Derby, your post raised some questions.

Is the ignoring and/or not including in any tabulation, letters sent to the DFO by Canadian citizens if they are deemed to contain "cut and paste sections outlining a particular matter or issue," the official written policy of the DFO ? Is a copy of that policy available ?

In other words do 100 people each writing a similar but unique letter to bring forward a common point dear to their hearts hold more sway, and are deemed more valid, than say 2,000 people who still take the time to write and submit a commonly worded letter that expresses an opposing view?
 
Not
Derby, your post raised some questions.

Is the ignoring and/or not including in any tabulation, letters sent to the DFO by Canadian citizens if they are deemed to contain "cut and paste sections outlining a particular matter or issue," the official written policy of the DFO ? Is a copy of that policy available ?

In other words do 100 people each writing a similar but unique letter to bring forward a common point dear to their hearts hold more sway, and are deemed more valid, than say 2,000 people who still take the time to write and submit a commonly worded letter that expresses an opposing view?

I have no idea what the policy is and Im sure its a available and perhaps at some point we can ask to see it or you can ask .

I do know they consider a unique letter deem valid and not sent by a group or form letter that a mass product and sent in.
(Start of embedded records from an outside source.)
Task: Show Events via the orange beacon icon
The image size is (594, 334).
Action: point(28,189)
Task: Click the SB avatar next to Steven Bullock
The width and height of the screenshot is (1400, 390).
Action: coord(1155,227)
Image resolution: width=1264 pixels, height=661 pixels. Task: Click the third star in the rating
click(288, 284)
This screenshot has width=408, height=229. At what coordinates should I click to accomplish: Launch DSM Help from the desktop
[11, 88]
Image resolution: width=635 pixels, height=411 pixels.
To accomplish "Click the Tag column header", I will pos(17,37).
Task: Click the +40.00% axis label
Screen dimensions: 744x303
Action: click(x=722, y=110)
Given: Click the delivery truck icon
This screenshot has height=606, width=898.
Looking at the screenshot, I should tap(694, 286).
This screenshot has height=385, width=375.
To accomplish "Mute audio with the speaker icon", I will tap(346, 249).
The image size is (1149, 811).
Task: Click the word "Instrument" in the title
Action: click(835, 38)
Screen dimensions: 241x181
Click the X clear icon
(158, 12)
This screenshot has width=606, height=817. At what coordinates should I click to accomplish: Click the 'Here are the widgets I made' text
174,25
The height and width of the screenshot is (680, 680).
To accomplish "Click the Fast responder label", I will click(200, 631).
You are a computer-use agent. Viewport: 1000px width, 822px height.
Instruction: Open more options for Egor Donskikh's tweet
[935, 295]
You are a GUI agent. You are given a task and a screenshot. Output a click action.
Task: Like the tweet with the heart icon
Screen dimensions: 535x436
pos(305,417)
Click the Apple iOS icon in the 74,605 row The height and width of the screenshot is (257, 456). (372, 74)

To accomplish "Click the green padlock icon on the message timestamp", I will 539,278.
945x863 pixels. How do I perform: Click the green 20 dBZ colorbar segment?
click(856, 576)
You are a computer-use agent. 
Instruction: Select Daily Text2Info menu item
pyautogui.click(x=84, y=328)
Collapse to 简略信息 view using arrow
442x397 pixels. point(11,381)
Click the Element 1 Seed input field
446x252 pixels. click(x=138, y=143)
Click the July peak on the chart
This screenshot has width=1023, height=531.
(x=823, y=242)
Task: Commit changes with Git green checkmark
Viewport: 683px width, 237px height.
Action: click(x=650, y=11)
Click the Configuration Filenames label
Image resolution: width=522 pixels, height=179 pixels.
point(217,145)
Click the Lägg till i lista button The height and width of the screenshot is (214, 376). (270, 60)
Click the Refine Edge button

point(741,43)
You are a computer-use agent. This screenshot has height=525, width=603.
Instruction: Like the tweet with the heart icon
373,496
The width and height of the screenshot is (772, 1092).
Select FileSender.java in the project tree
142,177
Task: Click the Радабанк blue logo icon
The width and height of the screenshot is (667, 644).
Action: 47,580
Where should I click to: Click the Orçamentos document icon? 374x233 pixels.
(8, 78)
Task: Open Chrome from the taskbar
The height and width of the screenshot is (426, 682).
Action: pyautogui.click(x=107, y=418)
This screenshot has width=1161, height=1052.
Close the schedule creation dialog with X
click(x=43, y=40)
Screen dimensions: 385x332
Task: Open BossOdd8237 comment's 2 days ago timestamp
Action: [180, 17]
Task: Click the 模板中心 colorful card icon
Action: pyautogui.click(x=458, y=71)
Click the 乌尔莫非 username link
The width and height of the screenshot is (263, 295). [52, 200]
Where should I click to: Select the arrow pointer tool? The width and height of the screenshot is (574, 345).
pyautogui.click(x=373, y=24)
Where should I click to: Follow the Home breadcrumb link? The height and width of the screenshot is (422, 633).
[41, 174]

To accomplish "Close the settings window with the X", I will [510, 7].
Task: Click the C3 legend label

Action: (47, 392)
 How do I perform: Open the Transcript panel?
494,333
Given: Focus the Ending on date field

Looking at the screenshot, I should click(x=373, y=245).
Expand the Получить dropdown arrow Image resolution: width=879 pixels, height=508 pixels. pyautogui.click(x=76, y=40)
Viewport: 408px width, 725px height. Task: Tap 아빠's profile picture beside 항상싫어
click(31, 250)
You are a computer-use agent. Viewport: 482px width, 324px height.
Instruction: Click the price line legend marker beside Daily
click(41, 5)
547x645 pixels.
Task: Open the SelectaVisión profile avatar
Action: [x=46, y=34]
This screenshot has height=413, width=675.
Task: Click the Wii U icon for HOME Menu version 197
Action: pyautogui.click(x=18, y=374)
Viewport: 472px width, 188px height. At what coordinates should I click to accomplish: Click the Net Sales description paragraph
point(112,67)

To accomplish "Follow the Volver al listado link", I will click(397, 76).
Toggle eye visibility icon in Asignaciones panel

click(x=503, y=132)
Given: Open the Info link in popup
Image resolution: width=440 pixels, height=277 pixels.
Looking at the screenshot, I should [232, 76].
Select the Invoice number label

If they allowed the forum letters what is stopping any group sending in 1000s of letters.
 
Not


I have no idea what the policy is and Im sure its a available and perhaps at some point we can ask to see it or you can ask .

I do know they consider a unique letter deem valid and not sent by a group or form letter that a mass product and sent in. If they allowed the forum letters what is stopping any group sending in 1000s of letters.

Which is odd because in every response to our letters DFO say working with SFAB who provides them feedback.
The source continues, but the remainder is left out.